Whilst there is no danger of data loss, both nodes will require a reboot. This means that there will need to be an outage window where you can swap nodes. 

Overview

Before you begin, you must ensure your cluster is in maintenance mode! When your cluster is in maintenance mode, running the command 'pcs status' will result in all the resources having the suffix "(unmanaged)". More information is on the page Setting the cluster to maintenance mode 

The cluster is upgraded in an A-then-B fashion. This means that the cluster infrastructure on the active node is upgraded first, and then the standby node.

There is a lot of information on this page, and you should take care to follow the script below. There are some potential errors that you may encounter as you proceed, so please take care to follow the script precisely.

 

The overview of the tasks are as follows

  1. Run a cluster health check

  2. Disable Fencing

  3. Put the node that is not processing calls explicitly into standby mode

  4. Put the entire cluster into maintenance mode

  5. Upgrade the cluster software on the active node

  6. Start pacemaker service on active node

  7. Take the cluster out of maintenance mode

  8. Upgrade the cluster software on the standby node

  9. Reboot the standby node

  10. Ensure replication is valid

  11. Verify cluster integrity

  12. Reboot the active node to validate failover

Estimated Timeframes

An upgrade of both nodes should not take more than an hour.

Outage Windows

There should be two planned outage windows.

  1. This is a potential outage, when returning the cluster from maintenance mode. This failure hasn't been duplicated, but is theoretically possible if asterisk returns an unusual error. Ensuring that Asterisk is up and running, and processing calls, before returning the cluster from maintenance mode will remove this possibility.  

  2. The primary planned outage window should be approximately 5 minutes, or, however long it takes Asterisk to start up.

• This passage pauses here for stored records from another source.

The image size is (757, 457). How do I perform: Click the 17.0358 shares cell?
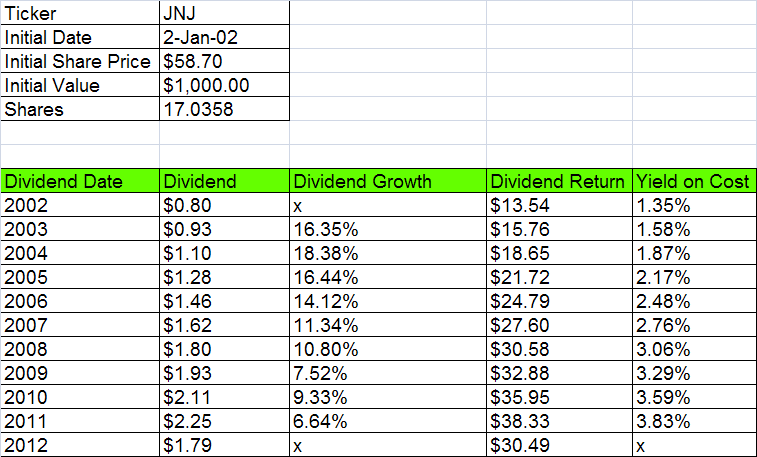point(223,109)
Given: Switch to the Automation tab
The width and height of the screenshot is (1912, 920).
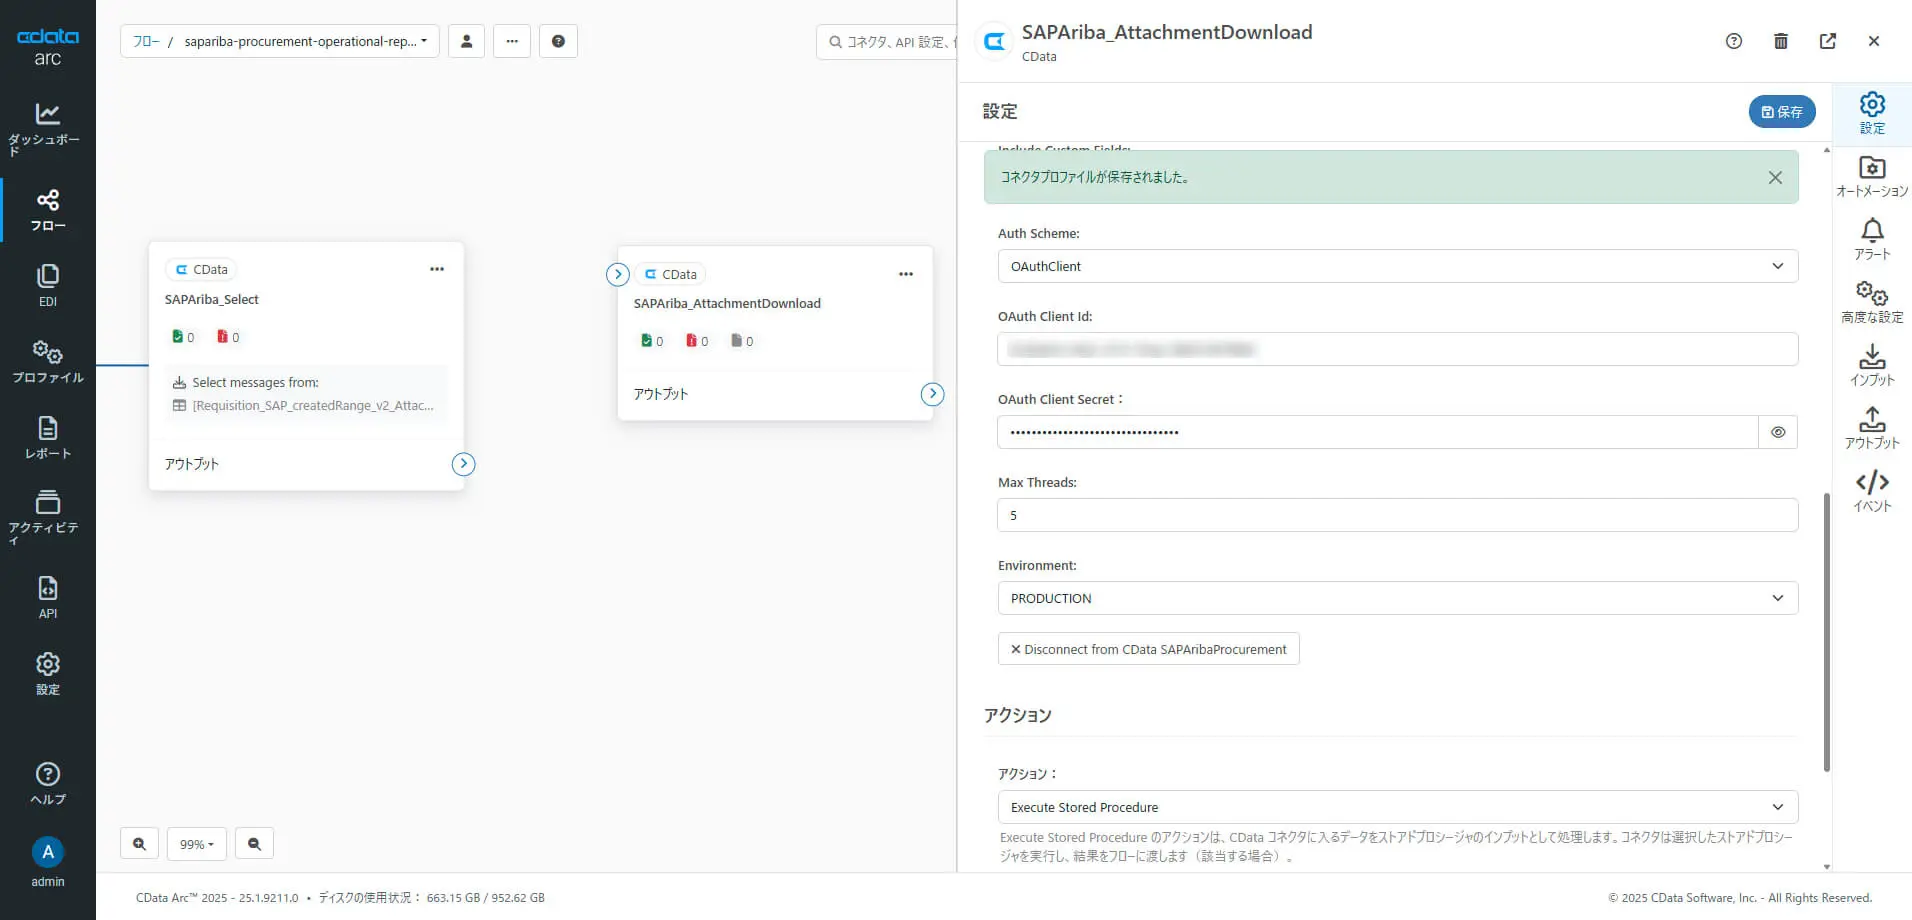Looking at the screenshot, I should (x=1871, y=177).
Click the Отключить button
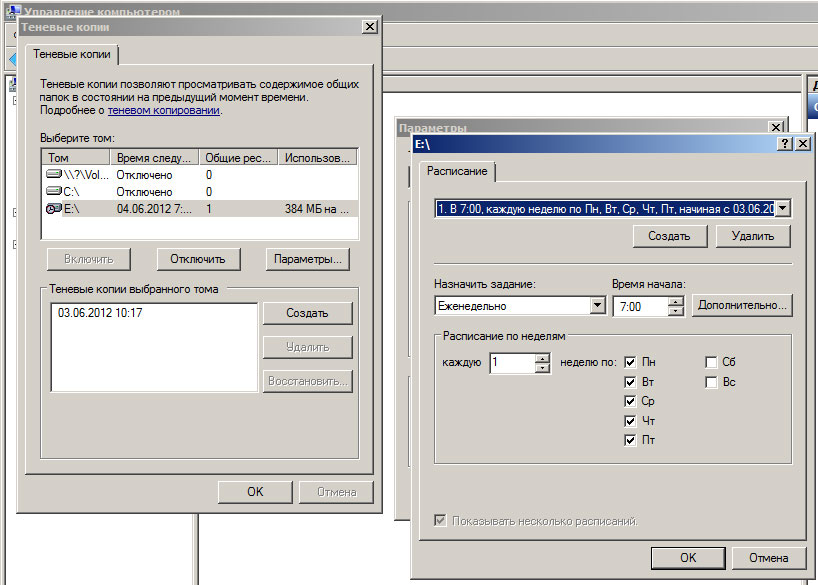 point(198,259)
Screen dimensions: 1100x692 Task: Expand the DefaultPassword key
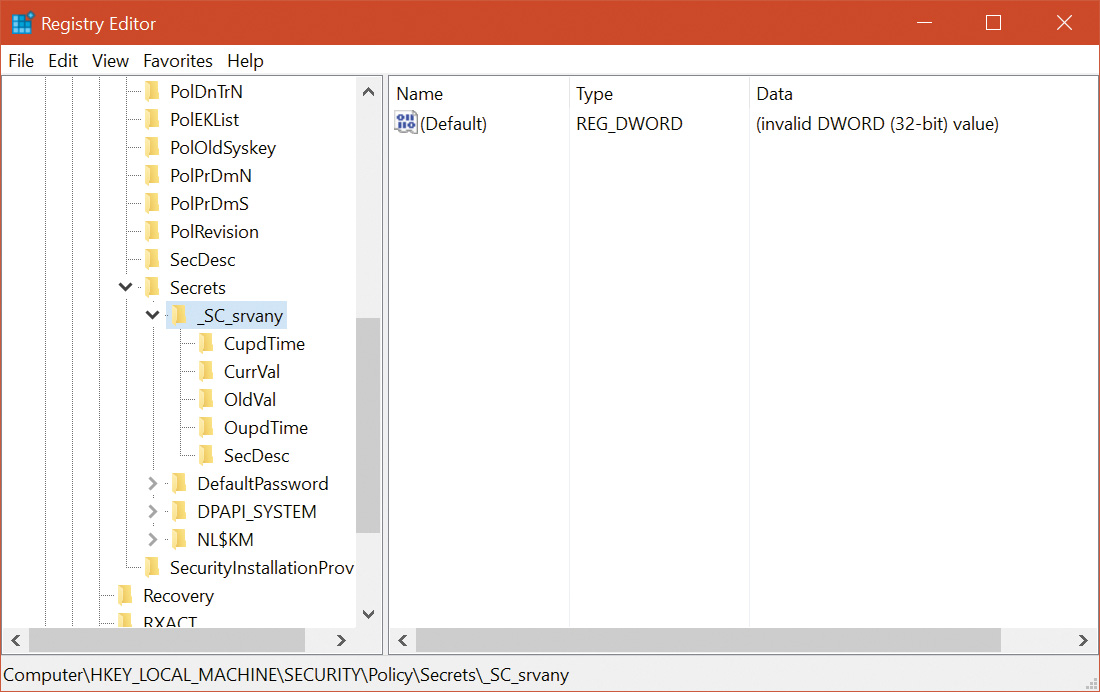153,484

This is when all the services are failed over from the active node to the standby node, before rebooting the previously active node.

Before you begin

Before making any changes, run a cluster health check. If there are any errors, they will be fixed, or, you will be given instructions on how to fix it.

ln8CK2x.png

 

Upgrade Process

First disable fencing, if enabled using

[root@freepbx-b ~]# pcs property set stonith-enabled=false

And verify that fencing is disabled with:

[root@freepbx-b ~]# pcs property Cluster Properties: cluster-infrastructure: cman cluster-recheck-interval: 5m dc-version: 1.1.11-97629de default-action-timeout: 30 last-lrm-refresh: 1470610819 maintenance-mode: false no-quorum-policy: ignore stonith-enabled: false <--- here

You can re-enable Fencing at any time, just by browsing to the Fencing menu item in the High Availability module so do not accidentally re-enable fencing until finished.

When you have organised your outage window, ensure that at least one node is in standby (We'll be assuming your currently active machine is FreePBX-A):

[root@freepbx-a ~]# pcs cluster standby freepbx-b [root@freepbx-a ~]#

If any services were running on freepbx-b, they will be moved across to freepbx-a (or vice versa, if you are running services on -b, and are setting -a to standby).  Verify that this is complete by running 'pcs status'. All services should say 'Started freepbx-a'.  After you have verified this, you must put the cluster into maintenance mode.

After you issue this command, the cluster immediately stops managing and monitoring resources.  Nothing will be restarted or moved if it fails.  (Note that we remove this setting after upgrading the active node, please don't forget to do that!).

It is imperative that you put the cluster into maintenance mode! Failure to do so will lead to extremely difficult to resolve failures, and may cause an extended outage. If you are unsure of how to verify this, please read FreePBX HA-Setting the cluster to maintenance mode.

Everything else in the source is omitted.